Yaşadığımız hızlı süreç,
hayatımızın tamamını değiştirdi. Sahip olduğumuz bilgiler
eskimeye başladı. Çağa ayak uydurabilmemiz için kendi
içimizdeki öğrenme isteğini canlı tutmak zorundayız. Merak
insanın “ilerlemek” için sahip olduğu en önemli niteliktir.
Sanatın, bilim ve teknolojinin, endüstrilerin gelişmesi hep
merak sayesinde olmuştur.
Çocuklar onun için bir şeyin
cevabını alana dek yılmadan sorarlar. Artık okulda
öğrendiğimiz bilgilerle çalışma hayatını tamamlama devri
gerilerde kaldı. Hayata tutunmak istiyorsak yeni bilgiler
edinmek, yeni yetkinlikler kazanıp bunları hayatımıza sokmak
zorundayız. Aksi takdirde değişen düzenin bizden kopup
uzaklaşmasını seyretmek gibi bir üzüntüyü yaşamakla karşı
karşıya kalabiliriz.
Değişimi kucaklayıp insanın
kendisini buna uydurması, herkes için zorunluluk olmuştur.

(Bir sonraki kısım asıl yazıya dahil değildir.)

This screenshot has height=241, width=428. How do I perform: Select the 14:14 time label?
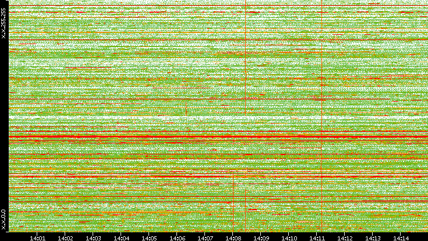pos(401,238)
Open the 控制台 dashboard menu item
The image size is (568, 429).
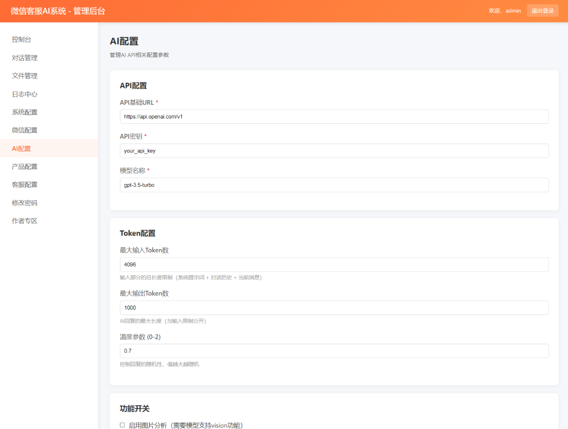click(x=22, y=39)
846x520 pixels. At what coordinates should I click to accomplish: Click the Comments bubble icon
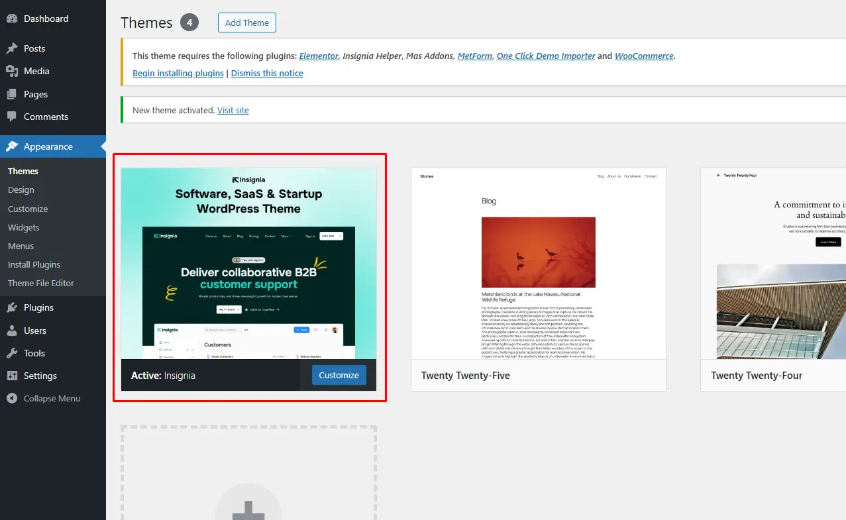click(x=12, y=117)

Bugünün gençleri kendilerini daha şanslı görüyorlar ama
onları bekleyen değişim de hız kesmeyecek; çünkü yenidünya
düzeni henüz tam anlamıyla yerli yerine oturmadı. Değişimin
hız kesmesine daha çok zaman var, dolayısıyla bundan otuz
sene sonra, bugünün gençleri de dünyanın daha hızlı
değiştiğinden yakınacaklar. Onlar da yeni bilgiler, yeni
yetkinlikler edinmek zorunda kalacaklar. Hepimiz sürekli
yeni bir şeyler öğrenmeyi “yaşam biçimine” dönüştürmek
mecburiyetindeyiz. Yenidünyada başarının yolu “hayat boyu
öğrenmeyi zevk haline getirmekten” geçiyor.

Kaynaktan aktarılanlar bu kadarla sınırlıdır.